Il piano, che dovrebbe essere finalizzato a marzo e introdotto nella prossima stagione, è stato accolto con reazioni contrastanti, secondo quanto riportato da SRF. Se da un lato i club accolgono con favore la chiarezza nel sapere quali azioni portano a una determinata risposta, dall’altro l’elemento della punizione collettiva rimane controverso, in particolare la questione della rinuncia a una partita a causa del comportamento di una manciata di tifosi. Un’idea che, secondo Baier, potrebbe essere percepita come “ingiusta” dai tifosi e che potrebbe allontanarli ulteriormente.
La situazione altrove
La Svizzera non è l’unica ad affrontare il fenomeno dell’hooliganismo. In Italia si tratta di un problema annoso, che non è mai scomparso. Il calcio, nella Penisola, è un affare che viene preso molto sul serio e durante le partite i disordini sono all’ordine del giorno, in particolare per alcune squadre. Secondo il Rapporto 2022 dell’Osservatorio nazionale sulle manifestazioni sportiveCollegamento esterno, nell’anno preso in considerazione, sono stati emessi 6’343 divieti di accesso alle manifestazioni sportive (meglio noti come D.A.Spo. o più semplicemente Daspo) contro altrettanti individui. Una crescita enorme rispetto ai 1’741 dell’intera stagione 2021-2022. Da notare che nel rapporto si sottolinea che non sono tanto gli stadi il problema, quanto le zone intorno a essi: “I luoghi adiacenti agli impianti sportivi e, in generale, quelli
ricompresi nel contesto urbano (ad es. le vie di accesso allo stadio, le piazze e i centri storici) sono ancora da considerarsi, in occasione delle gare calcistiche, il punto più critico per la gestione dei servizi di ordine pubblico”.

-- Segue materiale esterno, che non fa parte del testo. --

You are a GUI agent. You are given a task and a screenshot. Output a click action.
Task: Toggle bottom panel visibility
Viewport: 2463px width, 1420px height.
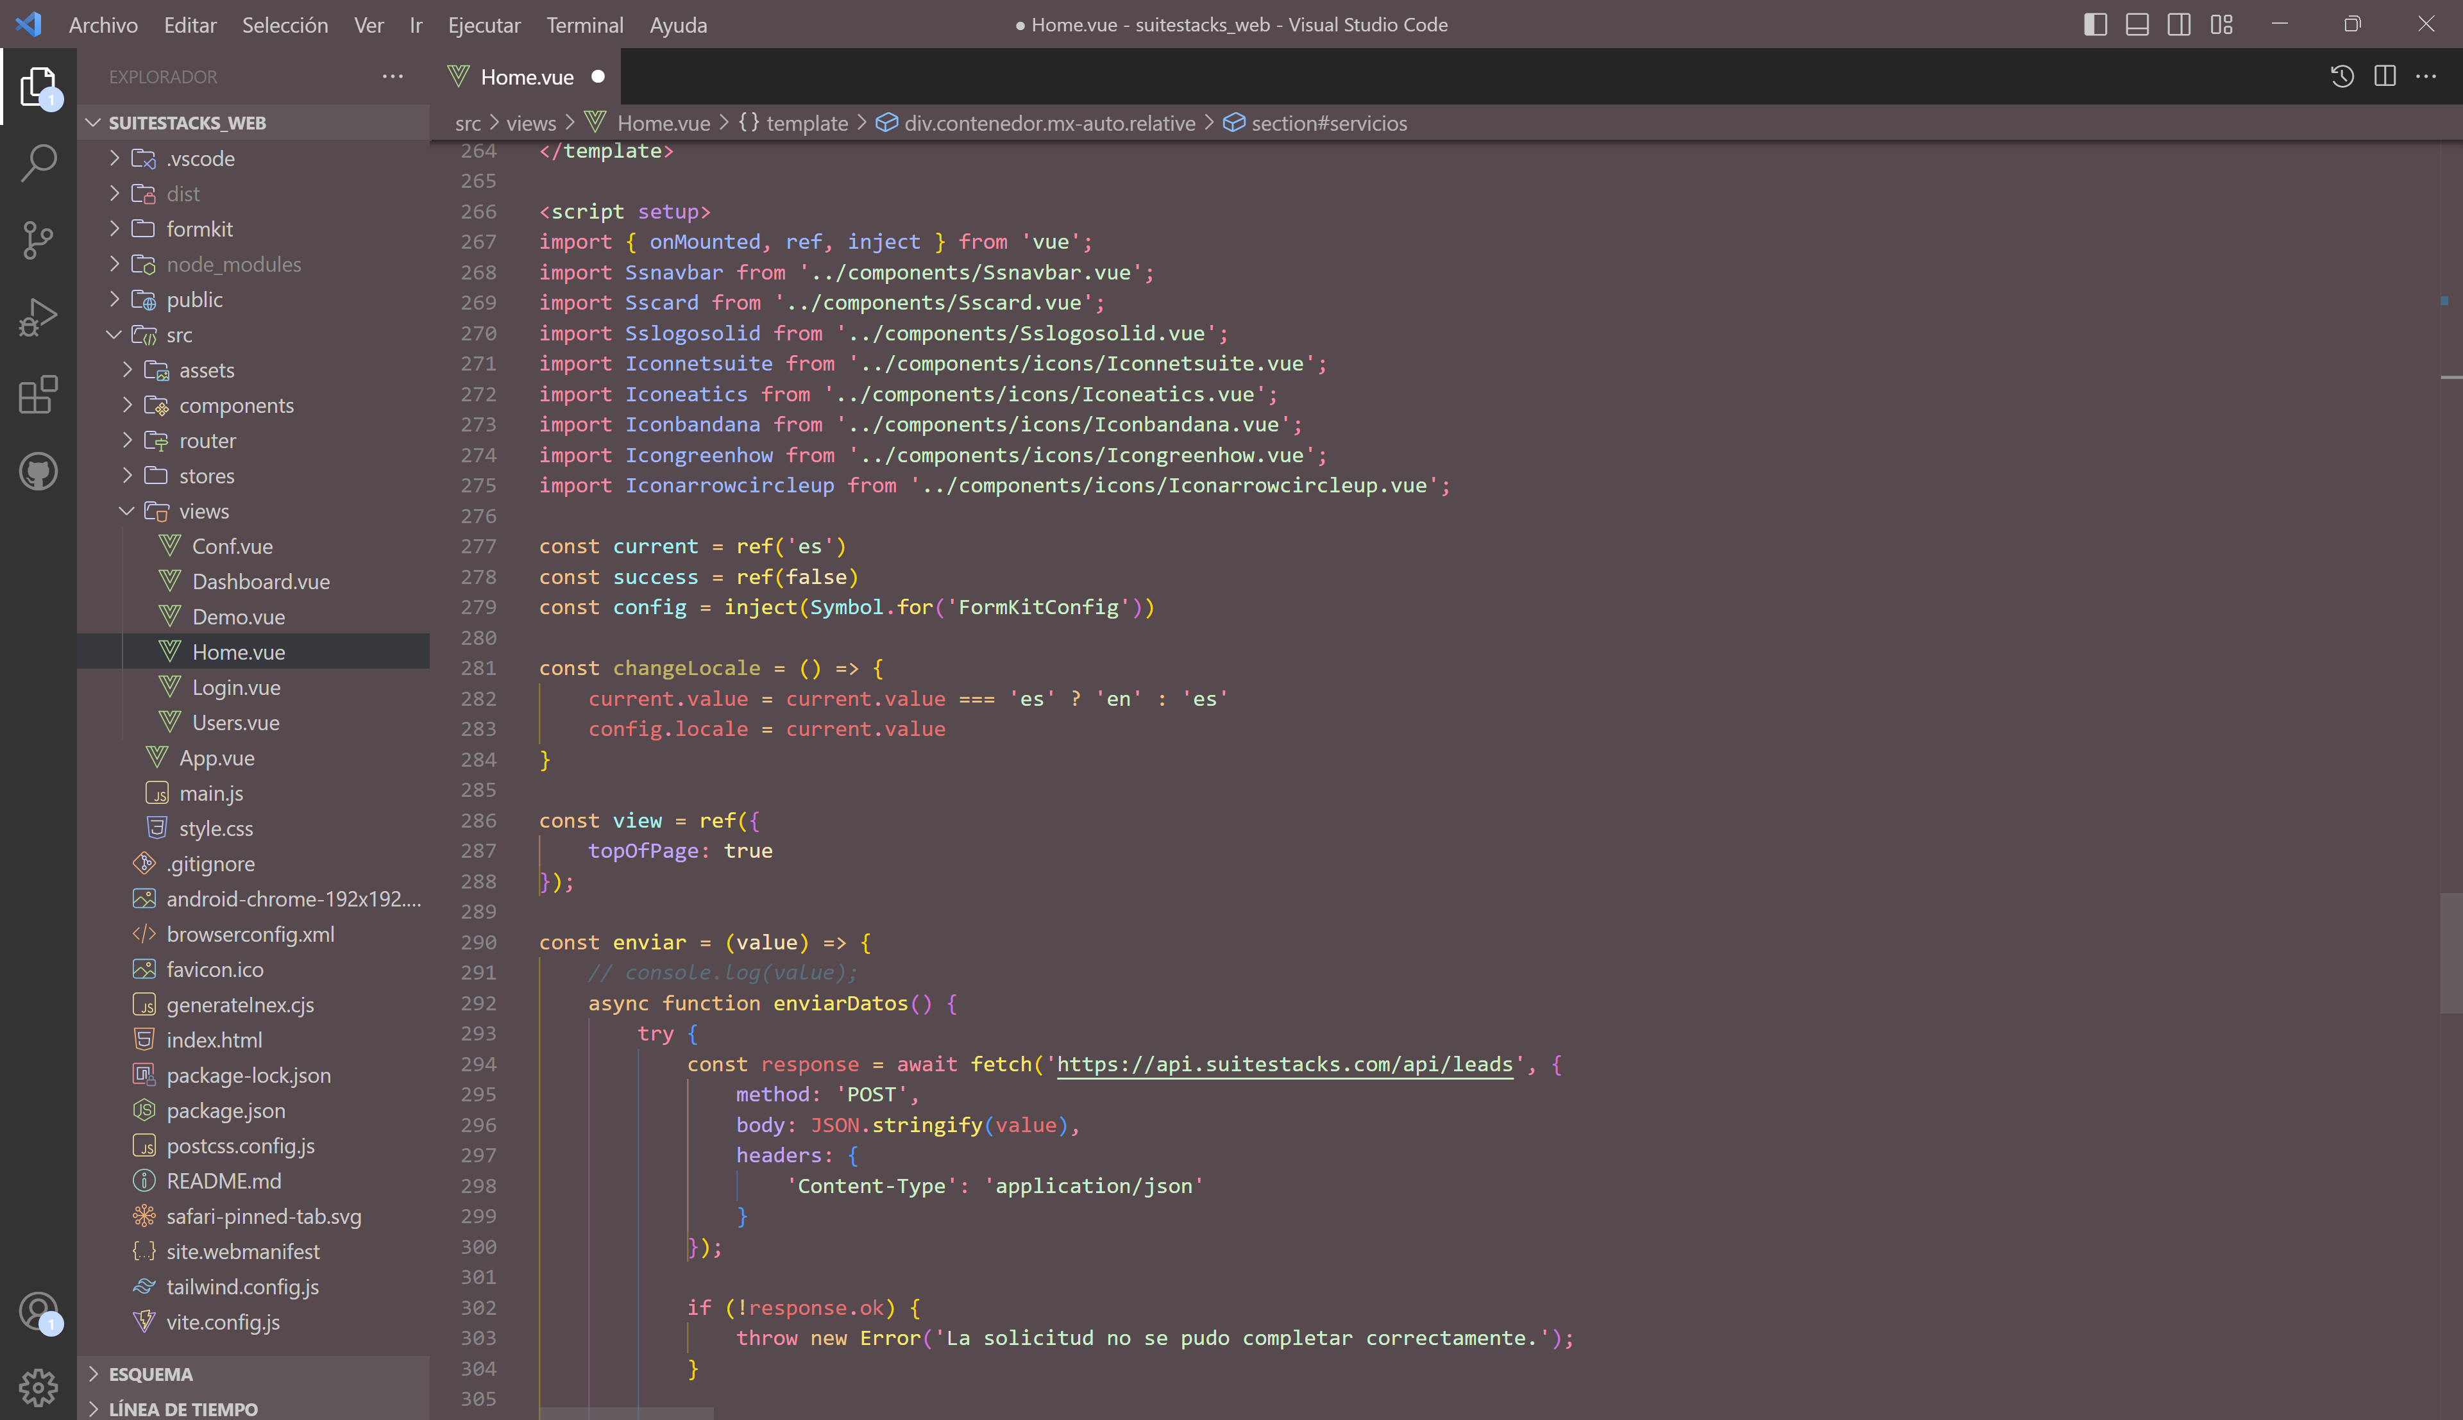click(2136, 24)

Anche il campionato francese ha registrato problemi nelle ultime stagioni, con episodi di tifosi che hanno preso d’assalto i campi da gioco per affrontare giocatori o tifosi avversari. Lo scorso ottobre, una partita Lione-Marsiglia è stata annullata dopo che l’autobus della squadra del Lione è stato attaccato e l’allenatore Fabio Grosso ha riportato ferite al volto.
Anche in Inghilterra i disordini sono aumentati dopo la pandemia, con un incremento del 60% degli arresti legati al calcio nella stagione 2021-2022. Secondo un articolo del Guardian, “non esiste una spiegazione univoca” per questo aumento. Tuttavia, gli esperti e la polizia intervistati dal giornale hanno indicato come possibili fattori l’energia repressa e il desiderio di comportamenti “carnascialeschi” dopo la pandemia, nonché l’aumento dell’uso di cocaina all’interno e nei pressi degli stadi. In precedenza gli episodi di tifo violento erano diminuiti per un decennio.
Detto questo, con le partite in Inghilterra che vedono la presenza di folle fino a 76’000 persone all’Old Trafford del Manchester United, per esempio, il comportamento violento rimane solo un piccolo elemento nella massa dei tifosi “ben educati”.
Anche in Svizzera, contrariamente ai dibattiti attuali che sembrano suggerire un peggioramento della situazione, le statistiche dicono il contrario, secondo Baier. “Negli ultimi anni il numero di incidenti violenti è diminuito”, afferma.
Perché questo giro di vite? Secondo Baier, come per tutti i tipi di violenza, il problema è che “singoli incidenti finiscono per avere una forte influenza sulla percezione del problema. Ricevono un’ampia attenzione – e una società il cui obiettivo è quello di prevenire ogni tipo di violenza subisce pressioni per agire in modo da garantire che tali episodi non si ripetano”.